---------- Records provided ----------
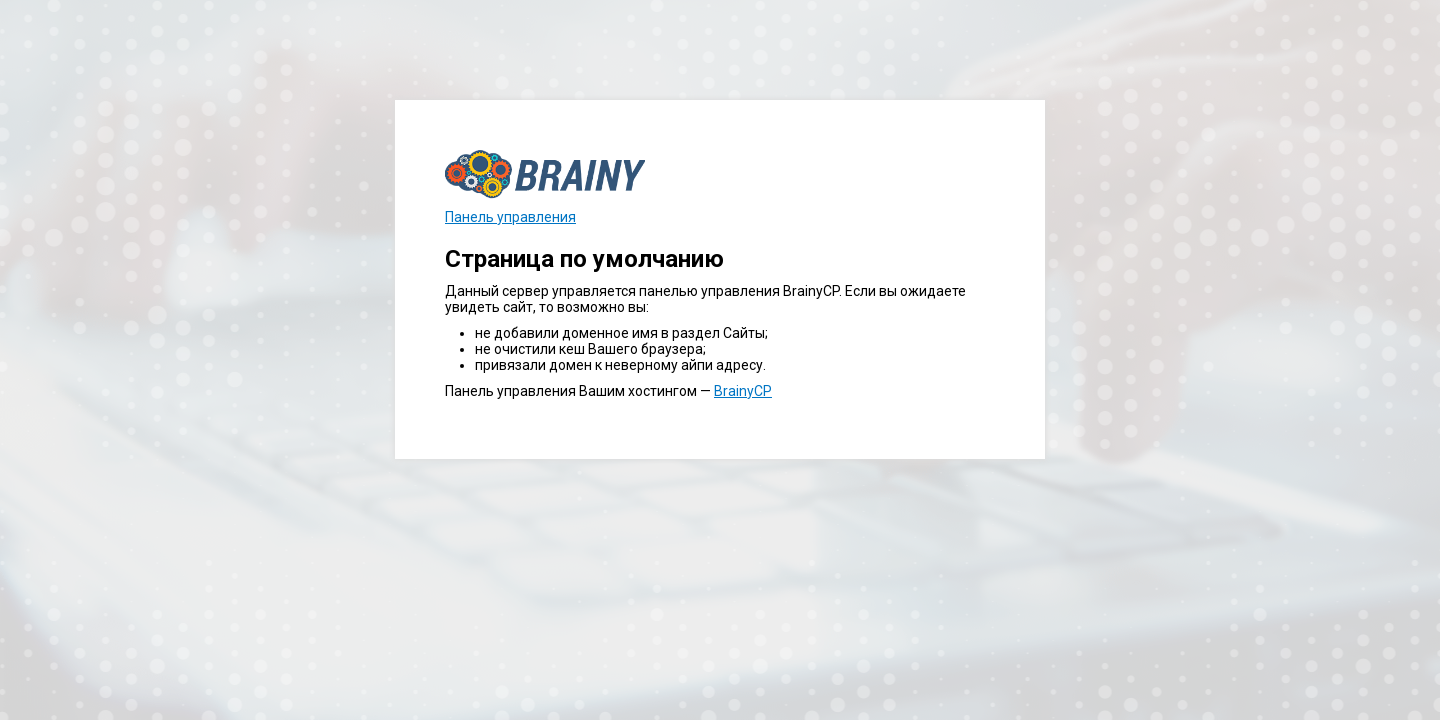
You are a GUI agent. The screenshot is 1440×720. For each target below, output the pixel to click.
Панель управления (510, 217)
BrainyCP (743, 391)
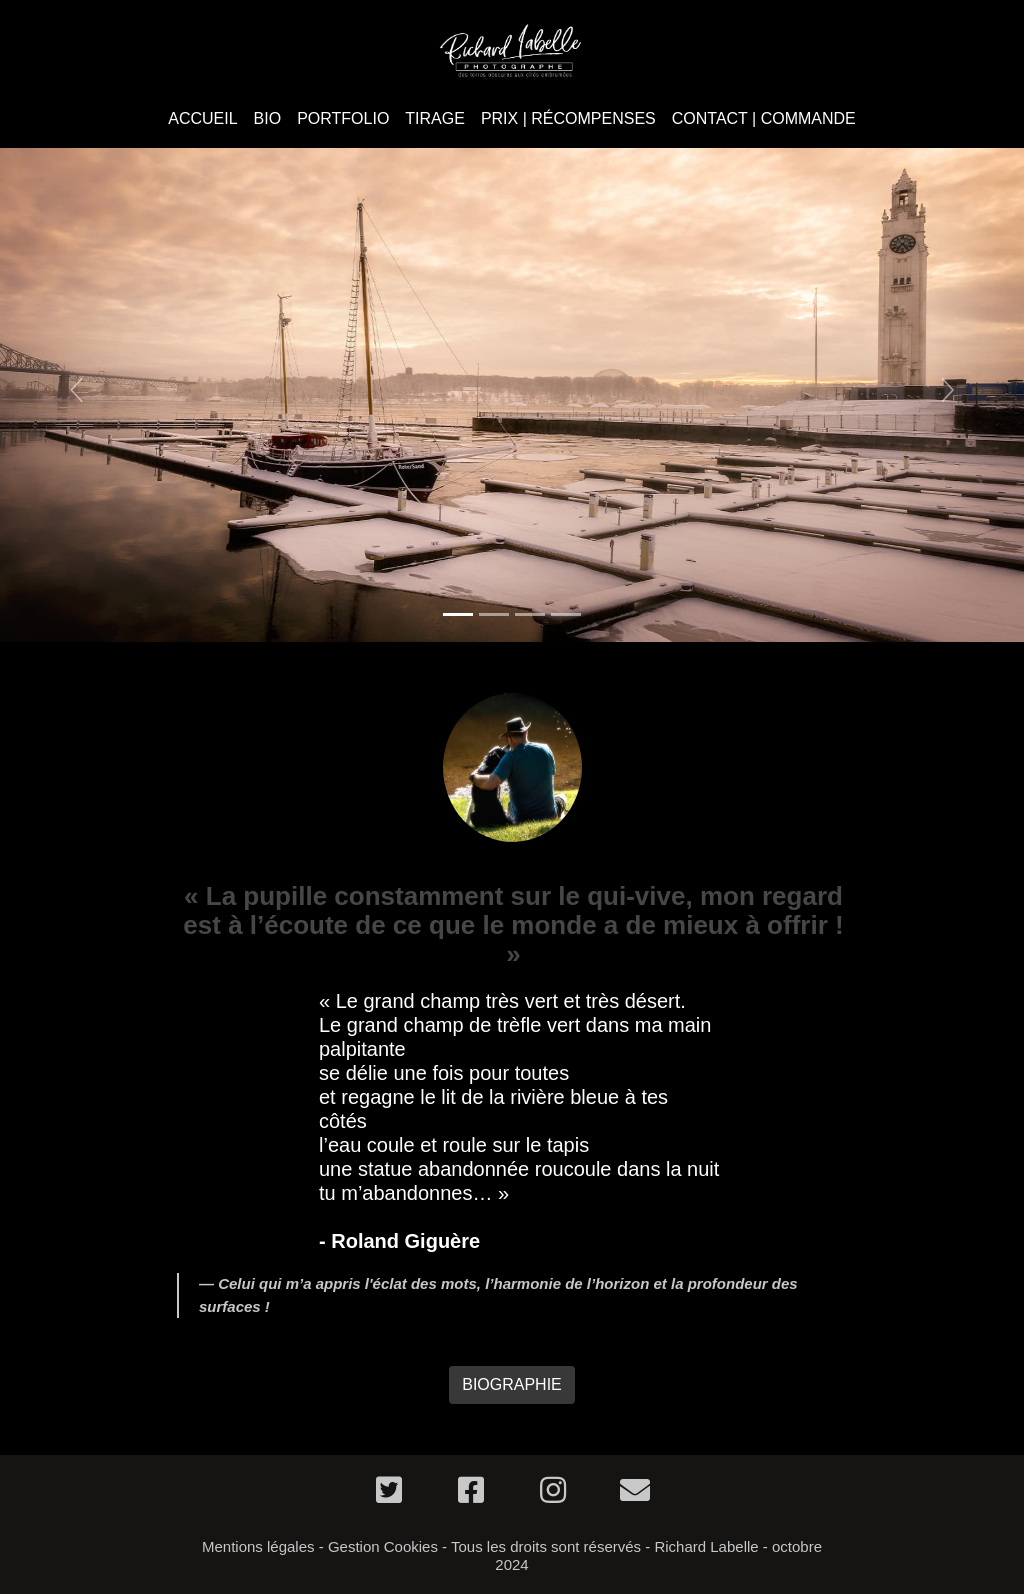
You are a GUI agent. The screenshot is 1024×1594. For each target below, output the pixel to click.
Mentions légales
----------
Arrange every line of the records above as a Markdown table with the columns Row and Line, numbering the rows and skipping blank lines. Leave the pictures out of the table.

-- Exercise output --
| Row | Line |
|---|---|
| 1 | You are a GUI agent. The screenshot is 1440×720. For each target below, output the pixel to click. |
| 2 | Панель управления (510, 217) |
| 3 | BrainyCP (743, 391) |
| 4 | You are a GUI agent. The screenshot is 1024×1594. For each target below, output the pixel to click. |
| 5 | Mentions légales |